A Stanford University spokesperson told Campus Reform that “Stanford is deeply committed to nurturing a diverse and inclusive work environment, one free from harassment and discrimination of any kind.”

“We take complaints of this nature very seriously,” added the statement. “We followed our process and have an ongoing investigation into this matter. Stanford forcefully rejects anti-Semitism in all its forms.”

Denise Katz-Prober, Brandeis Center's director of legal initiatives, told Campus Reform that "Stanford has yet to acknowledge that anti-Jewish hostility is endemic in the [Counseling & Psychological Services] CAPS DEI program and that the program has to be fixed because it betrayed its purported mission by excluding anti-Semitism from its agenda and discriminating against Jewish staff."

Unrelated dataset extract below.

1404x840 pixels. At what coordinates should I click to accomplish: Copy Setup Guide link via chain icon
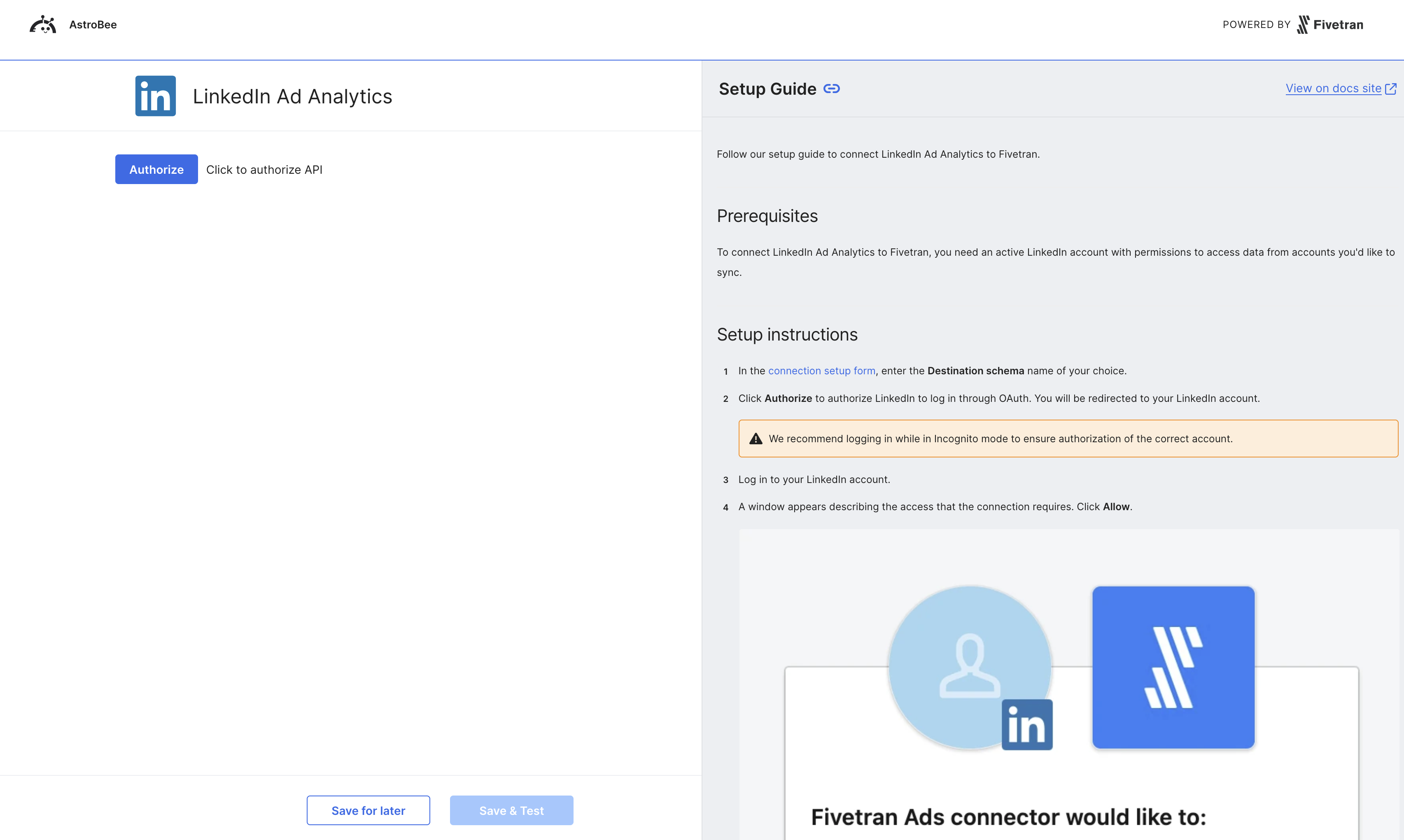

"The Brandeis Center and our clients want Stanford to take the concrete steps we have outlined in our complaint to fix and professionalize the CAPS DEI program so that it stops promoting anti-Jewish narratives, trains its clinicians to recognize and understand anti-Semitism in all its forms, and ensures that the DEI program is a welcoming and safe place for all staff to share their lived experiences," Katz-Prober further explained to Campus Reform.

Alyza D. Lewin — President of the Brandeis Center — noted in the group’s press release that “According to CAPS’ leadership, the DEI program is designed to ‘help all staff develop[] the skills and confidence to engage with students from different backgrounds.’ However, when the DEI program ignores anti-Semitic incidents on the Stanford campus and spreads the anti-Semitic canard that Jews have ‘immense power and privilege,’ it teaches Stanford’s mental health professionals to disregard the mental health consequences of anti-Semitic incidents.”

“This undermines the therapists’ ability to provide appropriate care to Stanford’s Jewish students,” added Lewin.